I am a little concerned about your soil.  What exactly did you plant your babies in?  It looks a bit dense and barky and that it may not have good drainage capabilities.  I add perlite to all soils I use.  

I would also suggest getting at least one of the fans so that it is pointing at the plants and moving the air around near them.

I thought that in another thread you said that you got a 4 x 4 tent?  Or am I confused?


----------



## Dr. Green Fang (Mar 12, 2015)

> I am a little concerned about your soil



I am always concerned about soil.... but you know why THG lol. I loathe it now-a-days.. but people sure can do wonders with it.
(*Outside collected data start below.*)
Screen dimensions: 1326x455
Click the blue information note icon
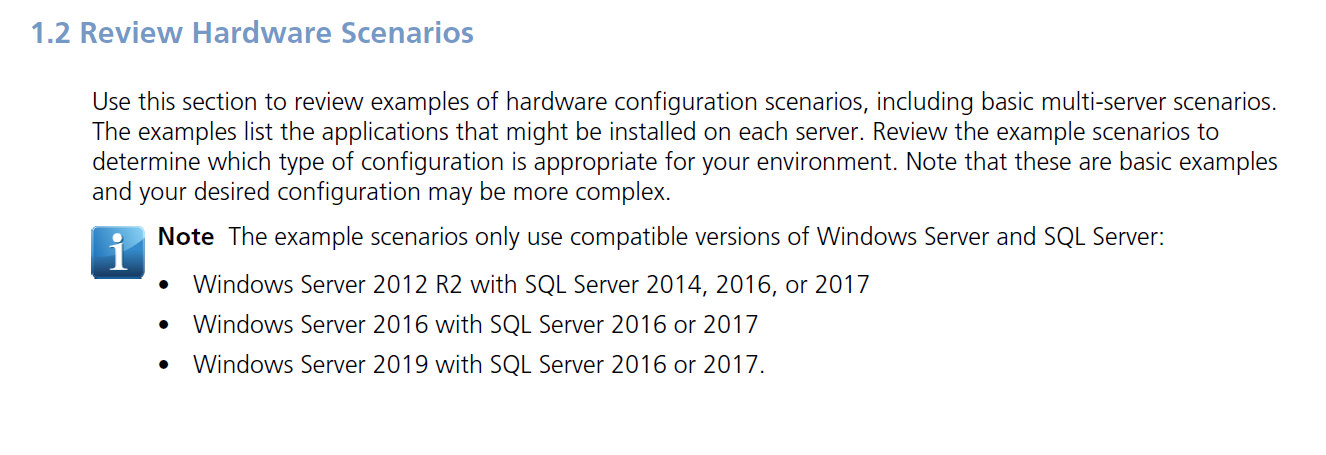[x=117, y=251]
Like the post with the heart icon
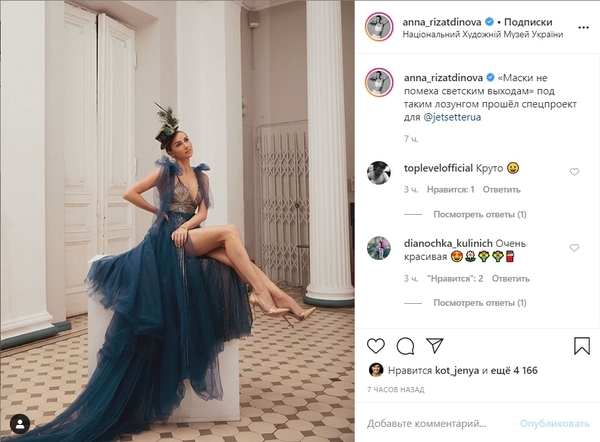600x442 pixels. click(376, 346)
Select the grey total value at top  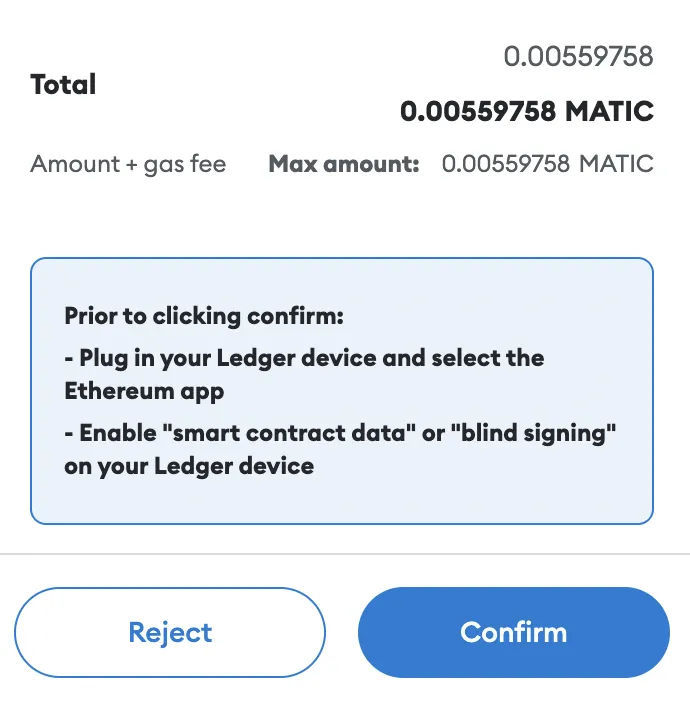click(578, 56)
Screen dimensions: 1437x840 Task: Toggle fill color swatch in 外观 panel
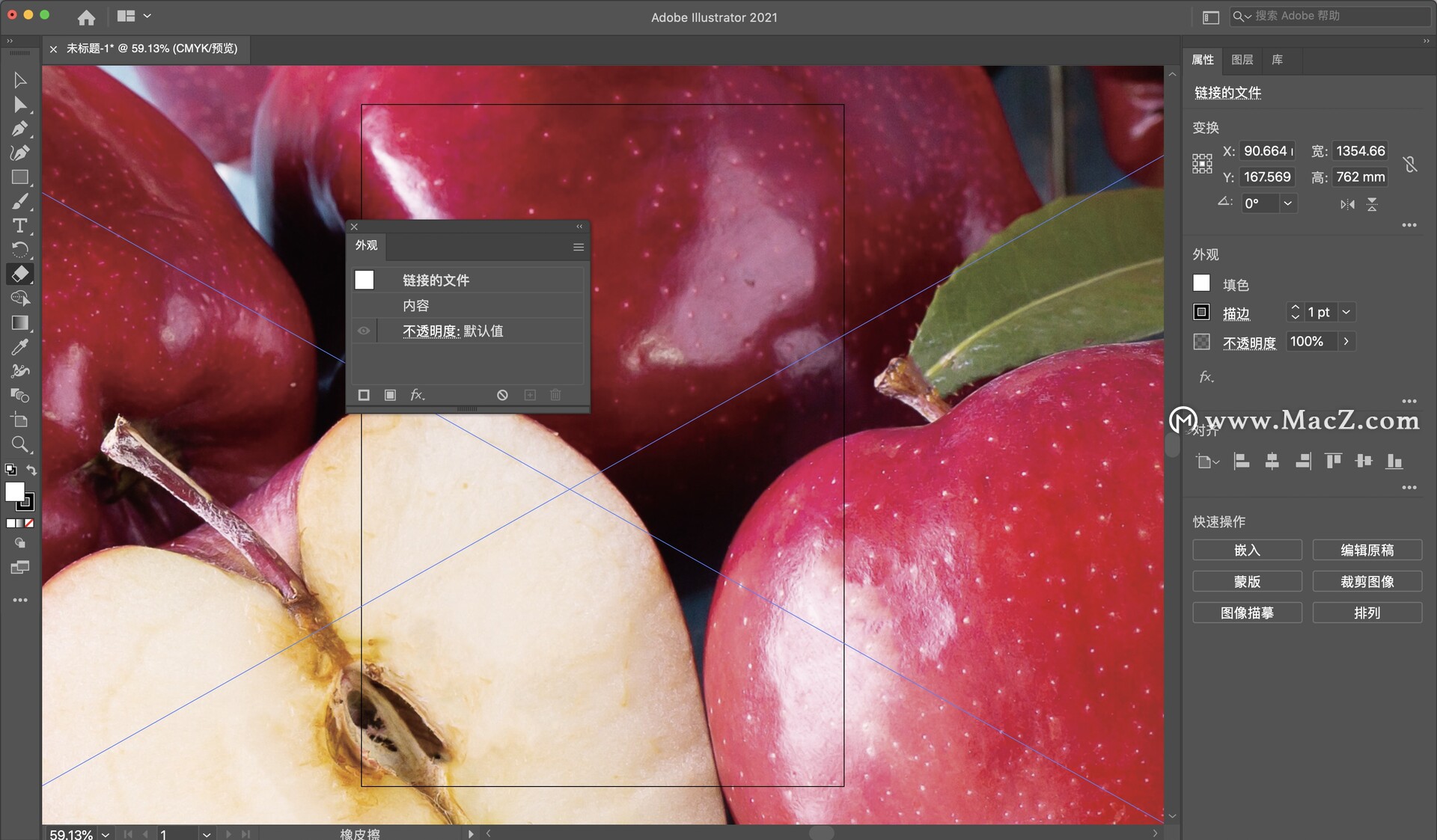click(365, 280)
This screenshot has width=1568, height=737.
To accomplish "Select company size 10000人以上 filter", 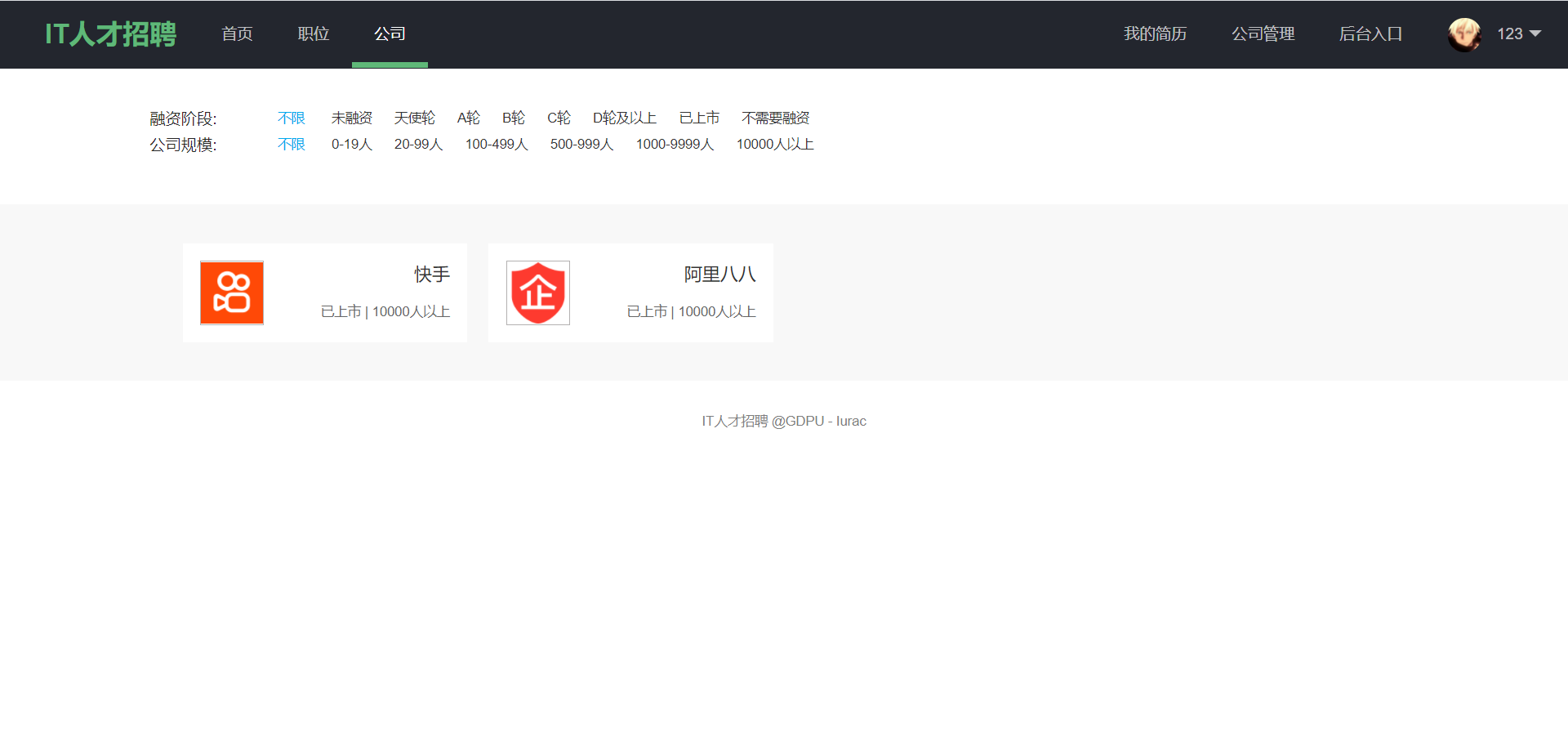I will point(775,144).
Just not me!  

Anytime someone posts a pic and says "what's wrong with this plant" I always want to say "You're using soil" hahah.. but not in a mean way! Also, as soon as I think of saying that, I think of the people on this board alone that destroy me at all angles with their soil runs! 

*Hydro for life!!*    *...runs away fast....*


----------



## mindtrip (Mar 12, 2015)

The Hemp Goddess said:


> I am a little concerned about your soil.  What exactly did you plant your babies in?  It looks a bit dense and barky and that it may not have good drainage capabilities.  I add perlite to all soils I use.
> 
> I would also suggest getting at least one of the fans so that it is pointing at the plants and moving the air around near them.
> 
> I thought that in another thread you said that you got a 4 x 4 tent?  Or am I confused?



It seems to have pretty good drainage (as far as I can tell); water runs out the bottom pretty easily.  It's organic soil from Lowes - nothing special, just what I was able to get.

No, you're not confused.  I have a 4x2 tent on the way, but it won't be here until Saturday or Monday.


----------



## Kraven (Mar 12, 2015)

mindtrip said:


> It seems to have pretty good drainage (as far as I can tell); water runs out the bottom pretty easily.  It's organic soil from Lowes - nothing special, just what I was able to get.
> 
> No, you're not confused.  I have a 4x2 tent on the way, but it won't be here until Saturday or Monday.



If this is your first grow I would transplant the babies into FF light warrior and then make the final move to FF Ocean forest, it's a little hot so they need to be ready to veg before you drop them in that, but you wont have to feed for three to four weeks and by then your into flower. Nute choice is up to you but like THG says that soil looks a bit suspicious. I'm pulling up a chair to see your grow, good luck you among friends


----------



## mindtrip (Mar 12, 2015)

Kravenhead said:


> If this is your first grow I would transplant the babies into FF light warrior and then make the final move to FF Ocean forest, it's a little hot so they need to be ready to veg before you drop them in that, but you wont have to feed for three to four weeks and by then your into flower. Nute choice is up to you but like THG says that soil looks a bit suspicious. I'm pulling up a chair to see your grow, good luck you among friends



Thank you.  Is the FF available in any major stores?  Or just online?  And like I said, money is tight.  Here are some updated pictures from just a few minutes ago.  And thank you! 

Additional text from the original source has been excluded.